The Red Coast is a self-described "popular history" of labor militancy and political radicalism along the southern Pacific coast of Washington state in the early twentieth century (5). The authors' approach puts class conflict at the center of the story. Hence, groups that are often depicted in a rise and fall narrative, such as the syndicalist Industrial Workers of the World (IWW), appear as one expression of an underlying radicalism that continued into the 1930s. In fifteen chapters, The Red Coast brings together the history of lumber, maritime, fishing, and waterfront workers, as well as the role of Finnish men and women. The book combines these topics with efforts by business and its allies to combat radicalism, such as criminal syndicalism legislation, immigration restriction, and vigilante violence.

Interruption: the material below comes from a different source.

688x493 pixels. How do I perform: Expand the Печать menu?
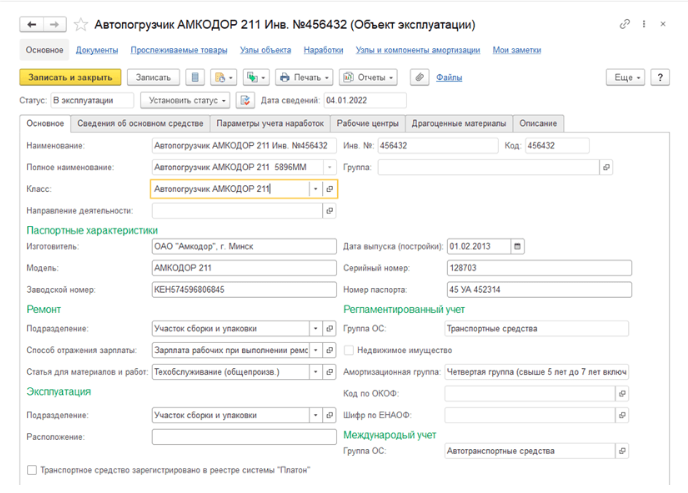(304, 78)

The story of the shingle weavers and their decades-long fight for the six-hour day illustrates the authors' approach. Because of dangerous work conditions that often resulted in the loss of fingers, shingle weavers continually sought shorter hours. Two unions of shingle weavers were formed in 1890 and 1903, and the workers struck "ten times between 1902 and 1911" (123). The IWW became involved in a strike in Everett in 1915–16, leading to the infamous Everett Massacre and Bloody Sunday, in which five Wobblies and two sheriff's deputies were killed. A 1917 strike achieved a reduction to eight hours. In 1927, the communist-led International Shingle Weavers Union was formed, and in the massive 1935 Lumber Strike workers achieved the six-hour day. This singular achievement was due to long-term organizing among militant workers that spanned several different forms of organization. [End Page 107]

Finnish immigrants were an important constituency of radicalism on the Red Coast. Other sources cited by the authors, such as Auvo Kostiainen's essay "Politics of the Left and Right" in his edited volume Finns in the United States and Gary Kaunonen's Challenge Accepted, discuss Finnish meeting halls in general terms or in other places. But The Red Coast provides a thick description of Finn Halls in this region. Many of these halls began as temperance societies, later contested by "Red" and "White" factions (37). In Ilwaco, Finns "gained control" of Columbia Hall, which was built in the 1890s (38). In the 1910s, the Ilwaco local of the Finnish Socialist Federation lost a court case to acquire the hall, then in 1915 built its own Workers' Hall. Some of the halls "were as large as 20,000 feet" and, in addition to supporting plays, dances, and athletic activities, served as strike headquarters, such as during the 1912 Grays Harbor and Pacific County Lumber Strike, known as the War of Grays Harbor (39).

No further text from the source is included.